SolarCity could be a major disruptor in the solar industry, but right now there are more questions than answers in an industry that’s in its infancy and undergoing rapid changes. UBS analysts think competition will pressure margins across the industry as they ramp up marketing expenses, essentially forcing SolarCity to do the same.

SolarCity Corp Coverage Initiated With 'Neutral'

SolarCity to disrupt the industry?

Because so much in the solar industry is up in the air right now, analysts Julien Dumoulin-Smith, Michael Weinstein and Paul Zimbardo have initiated coverage of SolarCity with a Neutral rating and $53 per share price target. They especially see promise in the areas of residential and commercial and industrial solar even though the U.S. government is stepping down the investment tax credit in these areas.

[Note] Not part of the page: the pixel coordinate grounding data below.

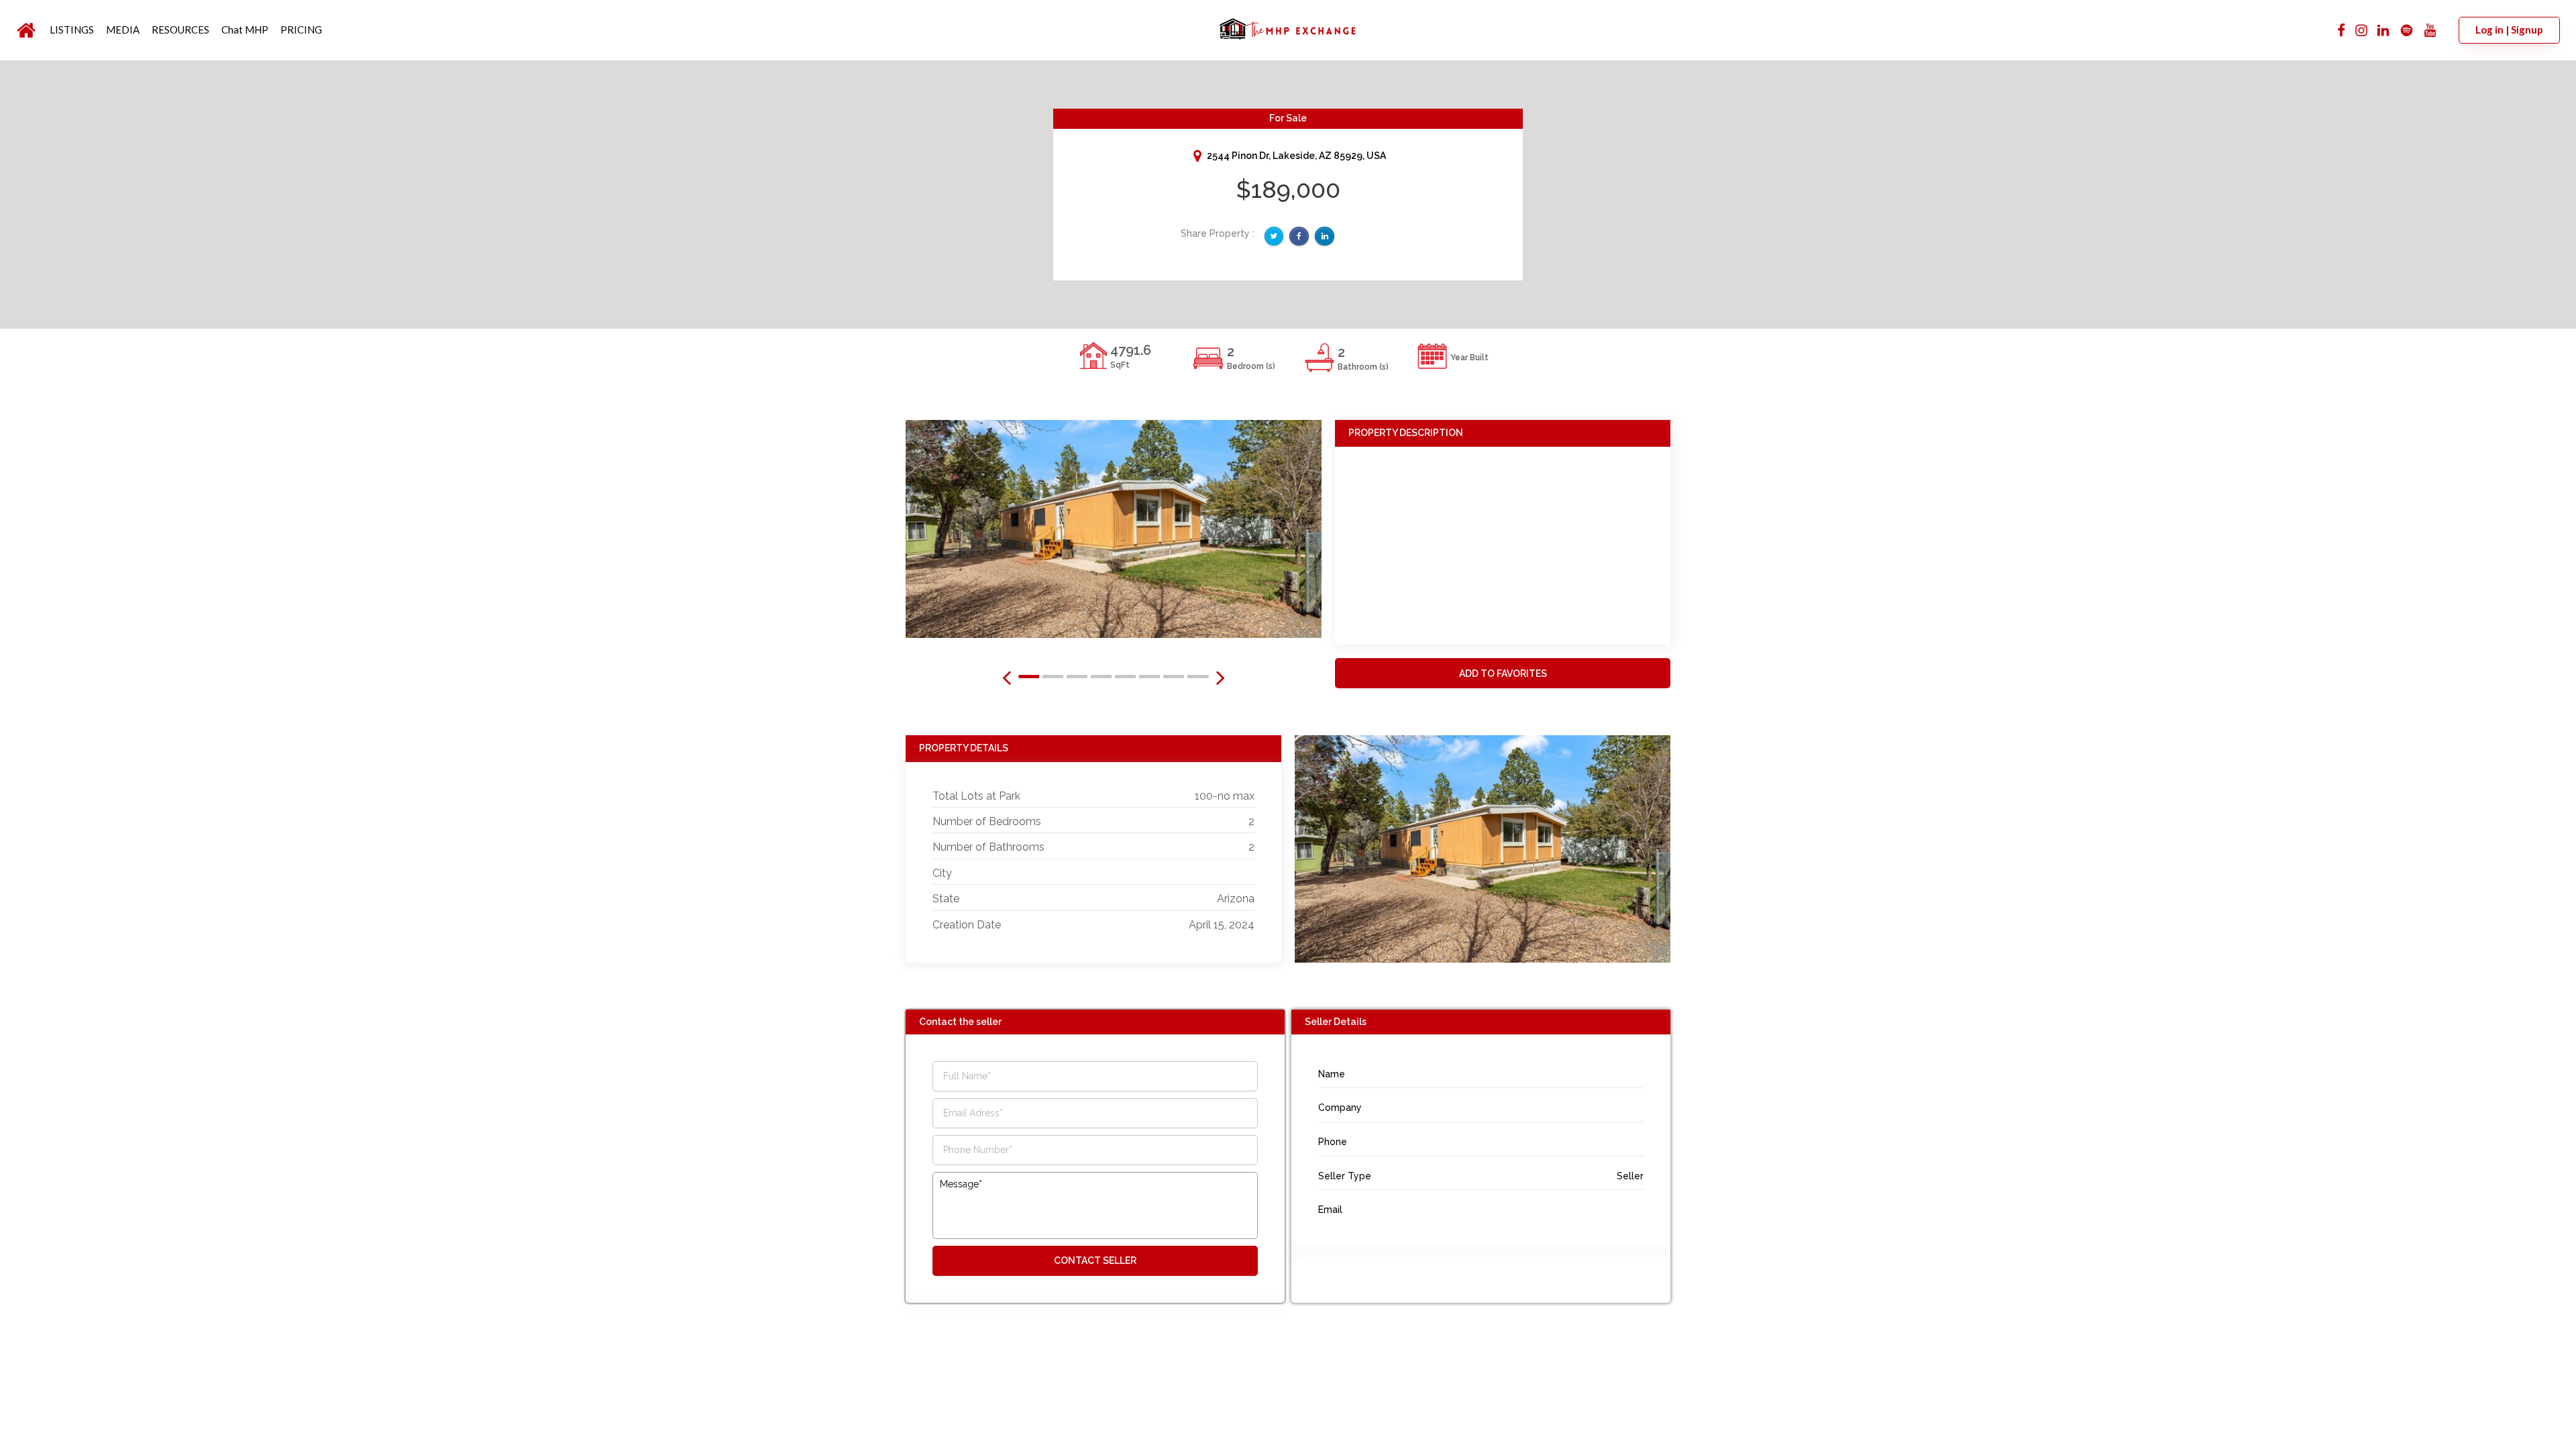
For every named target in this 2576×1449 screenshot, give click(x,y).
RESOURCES (180, 29)
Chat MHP (244, 29)
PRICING (301, 29)
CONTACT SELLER (1095, 1260)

They believe these sub-sectors will be “the most resilient” through the expected trough in 2017 because of the reliance on subsidies handed out at the state level in connection with net metering. Further, they think SolarCity’s “cost edge” will hold the competition at bay and enable “disproportionate volumetric growth.”

Still concerns about competition

Even though they think SolarCity is more than able to beat back the competition, the UBS team remains on the sidelines for now. They note that execution is extremely important right now and point out that there are signs of rising marketing expenses among solar companies. Recent data points suggest that they are addressing “modestly disappointing” volumes as friction among them grows.

They see SolarCity as the sector’s “clear name-brand leader,” but they expect these rising marketing expenses to pressure margins across the industry. Further, they’re not fully convinced that the projection for megawatt growth to reach 1 million customers within the next three years is actually reachable.

SolarCity to weather changes

As the government fades out the investment tax credit, the U.S. solar industry as a whole is starting to transform, but the UBS team isn’t worried because they expect the transformation to come in stages. They note that many investors are concerned about the phasing out of this tax credit, but they think the changes are “designed to simply reduce compensation in tandem with declining costs.”

Despite their Neutral rating, they think SolarCity will end up having a competitive edge over its peers, which they view as being less efficient. Further, they think the “wider policy backdrop” will encourage adoption of more renewable energy as state subsidy targets drive base demand. Also they think the Environmental Protection Agency’s new climate change program will boost the industry as a whole, possible driving a doubling down on renewable energy through 2030.

As of this writing, shares of SolarCity were down 1.24% at $49.32 per share in premarket trading this morning. The UBS team predicts that SolarCity shares will remain pressured as the sector as a whole pulls back due to cost rationalization.